What you should do: Count the lines below that contain the string "icon", treating case as significant. Reply with the number alone.

Information supplied:
(begin)

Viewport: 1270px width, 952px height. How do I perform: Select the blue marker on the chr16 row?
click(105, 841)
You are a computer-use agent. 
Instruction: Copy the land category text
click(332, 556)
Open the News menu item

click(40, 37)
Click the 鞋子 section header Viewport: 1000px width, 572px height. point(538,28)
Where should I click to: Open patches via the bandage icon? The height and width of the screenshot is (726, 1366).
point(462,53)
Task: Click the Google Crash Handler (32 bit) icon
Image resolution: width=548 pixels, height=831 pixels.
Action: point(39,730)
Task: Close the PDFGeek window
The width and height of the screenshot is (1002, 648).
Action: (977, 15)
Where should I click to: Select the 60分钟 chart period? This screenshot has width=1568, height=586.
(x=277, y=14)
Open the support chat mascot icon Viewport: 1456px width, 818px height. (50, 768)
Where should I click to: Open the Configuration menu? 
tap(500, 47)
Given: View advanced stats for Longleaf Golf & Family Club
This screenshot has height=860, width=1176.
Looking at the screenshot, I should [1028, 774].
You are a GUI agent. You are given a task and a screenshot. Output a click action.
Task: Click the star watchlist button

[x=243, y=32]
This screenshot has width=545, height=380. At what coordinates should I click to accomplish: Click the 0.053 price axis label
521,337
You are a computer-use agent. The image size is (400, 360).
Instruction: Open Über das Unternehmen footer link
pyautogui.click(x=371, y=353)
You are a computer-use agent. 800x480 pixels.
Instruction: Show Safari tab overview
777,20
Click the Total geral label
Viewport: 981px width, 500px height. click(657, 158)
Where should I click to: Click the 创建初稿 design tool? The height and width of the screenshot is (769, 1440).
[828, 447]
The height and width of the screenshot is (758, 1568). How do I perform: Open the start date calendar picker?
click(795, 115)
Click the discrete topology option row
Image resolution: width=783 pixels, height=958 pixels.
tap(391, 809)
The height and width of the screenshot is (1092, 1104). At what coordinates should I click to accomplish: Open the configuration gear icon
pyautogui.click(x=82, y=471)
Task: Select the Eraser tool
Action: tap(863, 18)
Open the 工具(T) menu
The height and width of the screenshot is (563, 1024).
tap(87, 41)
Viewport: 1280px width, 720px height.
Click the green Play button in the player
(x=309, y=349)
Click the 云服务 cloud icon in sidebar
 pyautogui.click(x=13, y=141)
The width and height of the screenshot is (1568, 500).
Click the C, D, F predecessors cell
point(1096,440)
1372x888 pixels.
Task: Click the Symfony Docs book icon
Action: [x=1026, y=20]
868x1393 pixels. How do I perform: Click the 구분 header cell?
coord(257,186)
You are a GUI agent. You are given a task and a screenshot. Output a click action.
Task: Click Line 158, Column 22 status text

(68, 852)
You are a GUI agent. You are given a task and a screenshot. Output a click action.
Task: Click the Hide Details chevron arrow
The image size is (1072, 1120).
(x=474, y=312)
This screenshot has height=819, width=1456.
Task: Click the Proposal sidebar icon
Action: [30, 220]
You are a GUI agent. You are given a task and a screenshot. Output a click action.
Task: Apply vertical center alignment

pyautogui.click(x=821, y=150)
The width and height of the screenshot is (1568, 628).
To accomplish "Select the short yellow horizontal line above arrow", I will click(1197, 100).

(end)

Response below: 7